This was driven home to a lot of people recently. A company named AppForge made a very useful program that allowed programmers to develop applications for almost every hand held device available. And you could do it in Visual Basic, a language that some hard core computer geeks hate but many programmers find useful for rapidly developing applications. Their program wasn’t cheap and in addition to the cost of the development environment they started charging for every “booster”, the component that you have to install on any device you want to run your programs. To enforce this, each booster had to be activated in a process similar to when you activate your copy of Windows or some other programs. This activation depends on servers maintained by the software company.

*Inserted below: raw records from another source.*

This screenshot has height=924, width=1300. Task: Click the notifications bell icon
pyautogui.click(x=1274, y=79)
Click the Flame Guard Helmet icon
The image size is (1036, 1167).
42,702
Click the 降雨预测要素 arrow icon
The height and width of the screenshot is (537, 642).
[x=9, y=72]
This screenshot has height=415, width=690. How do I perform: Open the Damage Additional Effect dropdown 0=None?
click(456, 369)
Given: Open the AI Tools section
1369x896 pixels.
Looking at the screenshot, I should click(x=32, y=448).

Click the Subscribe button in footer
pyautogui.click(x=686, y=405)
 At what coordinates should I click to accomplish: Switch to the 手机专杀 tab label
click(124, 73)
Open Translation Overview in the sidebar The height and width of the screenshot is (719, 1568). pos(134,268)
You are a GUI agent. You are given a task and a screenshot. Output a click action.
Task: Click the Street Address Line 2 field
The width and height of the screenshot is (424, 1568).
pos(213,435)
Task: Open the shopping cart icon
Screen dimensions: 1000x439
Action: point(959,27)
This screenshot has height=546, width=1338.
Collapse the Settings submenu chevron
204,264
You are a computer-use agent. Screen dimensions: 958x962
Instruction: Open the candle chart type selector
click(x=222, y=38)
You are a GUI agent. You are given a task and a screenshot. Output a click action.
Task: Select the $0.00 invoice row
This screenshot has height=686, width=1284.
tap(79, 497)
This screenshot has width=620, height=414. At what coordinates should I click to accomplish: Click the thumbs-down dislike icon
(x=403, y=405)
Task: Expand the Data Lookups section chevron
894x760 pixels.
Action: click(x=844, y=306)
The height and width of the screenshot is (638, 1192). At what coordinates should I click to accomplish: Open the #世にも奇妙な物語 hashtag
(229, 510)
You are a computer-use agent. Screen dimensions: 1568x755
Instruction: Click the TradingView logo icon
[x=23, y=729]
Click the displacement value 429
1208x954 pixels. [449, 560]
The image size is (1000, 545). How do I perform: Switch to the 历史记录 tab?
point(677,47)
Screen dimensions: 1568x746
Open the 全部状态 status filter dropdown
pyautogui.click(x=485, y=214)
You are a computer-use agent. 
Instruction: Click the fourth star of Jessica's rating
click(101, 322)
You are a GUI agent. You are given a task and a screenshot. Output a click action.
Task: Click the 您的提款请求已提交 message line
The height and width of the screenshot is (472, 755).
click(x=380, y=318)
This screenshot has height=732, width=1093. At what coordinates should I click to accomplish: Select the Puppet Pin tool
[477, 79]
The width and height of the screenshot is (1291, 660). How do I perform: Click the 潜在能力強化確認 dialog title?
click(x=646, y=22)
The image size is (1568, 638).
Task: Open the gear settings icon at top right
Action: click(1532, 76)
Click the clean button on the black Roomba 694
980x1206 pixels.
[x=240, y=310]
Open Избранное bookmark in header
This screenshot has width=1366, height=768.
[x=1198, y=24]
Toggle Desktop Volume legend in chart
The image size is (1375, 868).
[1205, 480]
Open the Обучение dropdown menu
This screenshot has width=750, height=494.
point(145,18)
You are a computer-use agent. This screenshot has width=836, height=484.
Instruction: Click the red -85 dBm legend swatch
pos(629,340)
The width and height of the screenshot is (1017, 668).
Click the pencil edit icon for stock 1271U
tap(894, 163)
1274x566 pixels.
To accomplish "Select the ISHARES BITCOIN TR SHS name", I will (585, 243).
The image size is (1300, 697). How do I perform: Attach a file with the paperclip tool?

Well, in March AppForge went out of business. There was no advance warning and the company made no provisions for its customers. The company’s IP was purchased by Oracle, one of the industry’s big kahunas in databases and other business software and everything else went to a financial services company. No one is running activation servers. Every customer of AppForge’s who needs to install their software on a new device or anyone who needs to reinstall the main software on a PC for any reason is out of luck. Until someone figures a way to crack their activation algorithm it’s not possible.

The company I work for was considering whether we needed to upgrade the version of AppForge we are using though we hadn’t needed to yet. Then one day I went to their web site and was redirected to Oracle. Our old version doesn’t have that pitfall and I have the code that lets ours work. I’ve never been so glad to be running an old version of a piece of software.  Sometime if we still want to develop for Palm OS V.5 or later I’ll have to find something else that will do the job but I do wonder about all of those customers left in a major league lurch and it makes me wonder about the business model that relies on servers like this. I think that lots of people who got burned by AppForge or those who hear this story will hopefully start asking their vendors “What if…”. I know that I will.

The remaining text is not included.